Abstract: Identifying anomalous observations has important business impacts across all industries. None more than in the world of fraud detection where some observations are intentionally trying to hide, which is different than most rare event problems that exist in modeling. This talk will highlight some modern approaches to anomaly detection – local outlier factors, isolation forests, and classifier adjusted density estimation (CADE). All of these techniques have foundations in places that were not originally anomaly detection. Local outlier factors are derived from k-nearest neighbors. Isolation forests have their foundation in tree based algorithms. CADE was originally designed as an improvement / variation on kernel density estimation. However, all of these have been shown to have great abilities to find anomalous observations in a data set. The local outlier factor uses k-nearest neighbors to identify not only observations that are far away from the main group, but also far enough from isolated groups as well. Isolation forests use tree based approaches to randomly split data to find out how quickly an observation can be isolated from the group. CADE helps identify observations that appear as anomalies compared to the distribution of the rest of the observations in a data set in a single or multiple dimensional context. The best part about CADE is that it can also highlight the variables that most distinctly separate that observation from the rest which allows investigators to better explore the anomaly in question. This talk will highlight these approaches as well as demonstrate the approaches using open source software.

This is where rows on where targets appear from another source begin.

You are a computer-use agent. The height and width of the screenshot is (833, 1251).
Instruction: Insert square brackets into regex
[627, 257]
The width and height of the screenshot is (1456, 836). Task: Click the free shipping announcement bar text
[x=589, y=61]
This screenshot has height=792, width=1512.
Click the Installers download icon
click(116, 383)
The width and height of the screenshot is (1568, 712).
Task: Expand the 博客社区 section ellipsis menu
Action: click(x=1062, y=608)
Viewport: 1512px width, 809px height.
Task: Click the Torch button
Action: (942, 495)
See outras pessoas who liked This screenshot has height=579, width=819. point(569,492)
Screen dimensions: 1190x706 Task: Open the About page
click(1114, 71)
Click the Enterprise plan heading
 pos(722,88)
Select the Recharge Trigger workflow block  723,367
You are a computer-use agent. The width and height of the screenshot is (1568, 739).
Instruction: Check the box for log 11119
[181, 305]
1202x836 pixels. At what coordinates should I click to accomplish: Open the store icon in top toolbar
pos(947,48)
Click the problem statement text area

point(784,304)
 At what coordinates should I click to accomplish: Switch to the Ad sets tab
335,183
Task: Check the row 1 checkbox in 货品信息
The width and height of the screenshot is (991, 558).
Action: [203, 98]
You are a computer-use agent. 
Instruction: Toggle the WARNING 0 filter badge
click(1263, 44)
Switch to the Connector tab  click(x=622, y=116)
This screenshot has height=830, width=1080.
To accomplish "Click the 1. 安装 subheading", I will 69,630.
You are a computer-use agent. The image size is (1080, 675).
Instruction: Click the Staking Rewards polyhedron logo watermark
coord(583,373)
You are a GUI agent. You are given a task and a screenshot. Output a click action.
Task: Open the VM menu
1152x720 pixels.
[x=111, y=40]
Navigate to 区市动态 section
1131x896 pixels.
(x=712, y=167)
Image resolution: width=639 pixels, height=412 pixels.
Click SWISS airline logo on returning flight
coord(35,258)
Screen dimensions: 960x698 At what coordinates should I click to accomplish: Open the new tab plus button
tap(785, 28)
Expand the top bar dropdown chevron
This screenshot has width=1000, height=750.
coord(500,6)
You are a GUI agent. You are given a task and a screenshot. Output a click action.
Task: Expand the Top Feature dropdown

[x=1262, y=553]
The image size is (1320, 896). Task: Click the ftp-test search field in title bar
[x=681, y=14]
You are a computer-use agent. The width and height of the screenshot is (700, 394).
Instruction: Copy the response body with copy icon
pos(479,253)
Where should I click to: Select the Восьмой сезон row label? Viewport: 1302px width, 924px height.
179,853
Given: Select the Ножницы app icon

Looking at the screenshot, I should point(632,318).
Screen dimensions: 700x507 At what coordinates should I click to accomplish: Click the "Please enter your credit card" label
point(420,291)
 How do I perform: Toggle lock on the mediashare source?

Bio: A Teaching Associate Professor in the Institute for Advanced Analytics, Dr. Aric LaBarr is passionate about helping people solve challenges using their data. There he helps design the innovative program to prepare a modern work force to wisely communicate and handle a data-driven future at the nation's first Master of Science in analytics degree program. He teaches courses in predictive modeling, forecasting, simulation, financial analytics, and risk management.
Previously, he was Director and Senior Scientist at Elder Research, where he mentored and lead a team of data scientists and software engineers. As director of the Raleigh, NC office he worked closely with clients and partners to solve problems in the fields of banking, consumer product goods, healthcare, and government.
Dr. LaBarr holds a B.S. in economics, as well as a B.S., M.S., and Ph.D. in statistics — all from NC State University.